• GIVEN INSTRUCTION A: Copy the when_any explanation between "To do better, you" and "your own future.", inclusive, changing "continuation" to "callback".
• GIVEN INSTRUCTION B: List the data members that the when_any_shared_state struct declares in the when_any explanation.

To do better, you need to have a future with a continuation you can set (and remove ideally). Then you just ask the futures to notify you when done, then wait. This requires modifying or writing your own future.

So my implementation relies on future::then(), and the gist of it is:

template<class... Futures> struct when_any_shared_state { promise<tuple<Futures...>> m_promise; tuple<Futures...> m_tuple; std::atomic<bool> m_done; std::atomic<bool> m_count_to_two; when_any_shared_state(promise<tuple<Futures...>> p) : m_promise(std::move(p)), m_done(false), m_count_to_two(false) {} }; template<class... Futures> auto when_any(Futures... futures) -> future<tuple<Futures...>> { using shared_state = detail::when_any_shared_state<Futures...>; using R = tuple<Futures...>; promise<R> p; future<R> result = p.get_future(); auto sptr = make_shared<shared_state>(std::move(p)); auto satisfy_combined_promise = [sptr](auto f) { if (sptr->m_done.exchange(true) == false) { if (sptr->m_count_to_two.exchange(true)) { sptr->m_promise.set_value(std::move(sptr->m_tuple)); } } return f.get(); }; sptr->m_tuple = tuple<Futures...>(futures.then(satisfy_combined_promise)...); if (sptr->m_count_to_two.exchange(true)) { sptr->m_promise.set_value(std::move(sptr->m_tuple)); } return result; } 

You attach a continuation to each incoming future (using then). This continuation holds a shared_ptr to a shared state. The shared state holds a count-to-one (m_done) and a count-to-two (m_count_to_two). Each continuation that executes will increment the count-to-one; if it's the winner, it will also increment the count-to-two. The main thread will also increment the count-to-two after it finishes setting up all this stuff. As soon as the count-to-two has reached 2 (indicating that the main thread finished setting up and at least one continuation has executed), we'll call set_value on the promise corresponding to when_any's return future. Ta-da!

1 Comment

Sometimes the answer to a C++ question is just "ask Arthur" :) Nice solution.

• Records from a pointing dataset:
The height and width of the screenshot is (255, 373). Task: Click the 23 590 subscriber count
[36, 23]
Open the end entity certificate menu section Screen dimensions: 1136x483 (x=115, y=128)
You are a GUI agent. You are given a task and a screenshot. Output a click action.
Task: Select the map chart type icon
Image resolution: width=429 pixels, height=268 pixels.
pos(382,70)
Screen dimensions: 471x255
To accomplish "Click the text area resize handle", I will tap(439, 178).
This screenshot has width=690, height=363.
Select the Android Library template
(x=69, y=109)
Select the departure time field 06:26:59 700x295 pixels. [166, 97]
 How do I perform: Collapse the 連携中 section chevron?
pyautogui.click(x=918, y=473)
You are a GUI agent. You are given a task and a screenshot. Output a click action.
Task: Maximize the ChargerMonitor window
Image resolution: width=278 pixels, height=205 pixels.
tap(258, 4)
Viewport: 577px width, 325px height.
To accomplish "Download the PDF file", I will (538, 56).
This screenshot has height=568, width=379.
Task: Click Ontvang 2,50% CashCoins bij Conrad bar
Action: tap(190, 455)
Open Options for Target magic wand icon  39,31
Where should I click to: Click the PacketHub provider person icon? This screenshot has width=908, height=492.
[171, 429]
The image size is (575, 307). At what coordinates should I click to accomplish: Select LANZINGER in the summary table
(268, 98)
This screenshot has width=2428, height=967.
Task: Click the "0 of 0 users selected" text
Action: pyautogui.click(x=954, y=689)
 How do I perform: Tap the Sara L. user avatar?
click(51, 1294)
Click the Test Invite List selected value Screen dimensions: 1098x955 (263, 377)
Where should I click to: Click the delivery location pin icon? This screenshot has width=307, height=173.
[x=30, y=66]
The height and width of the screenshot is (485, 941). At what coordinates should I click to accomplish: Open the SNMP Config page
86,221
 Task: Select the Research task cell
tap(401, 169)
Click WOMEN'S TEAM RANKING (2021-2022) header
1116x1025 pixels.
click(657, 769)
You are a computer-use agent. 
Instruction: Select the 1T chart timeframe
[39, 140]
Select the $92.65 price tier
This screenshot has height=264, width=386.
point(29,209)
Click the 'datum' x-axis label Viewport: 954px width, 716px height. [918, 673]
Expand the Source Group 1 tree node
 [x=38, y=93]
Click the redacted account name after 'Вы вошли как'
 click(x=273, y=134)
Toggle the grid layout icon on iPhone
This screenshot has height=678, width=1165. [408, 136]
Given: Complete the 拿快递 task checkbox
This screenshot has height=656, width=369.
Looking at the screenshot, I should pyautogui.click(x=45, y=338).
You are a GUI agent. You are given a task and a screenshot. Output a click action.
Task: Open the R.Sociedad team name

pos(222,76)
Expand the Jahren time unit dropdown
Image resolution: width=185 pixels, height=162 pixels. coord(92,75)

• TASK RESPONSE A:
To do better, you need to have a future with a callback you can set (and remove ideally). Then you just ask the futures to notify you when done, then wait. This requires modifying or writing your own future.

• TASK RESPONSE B:
- m_promise
- m_tuple
- m_done
- m_count_to_two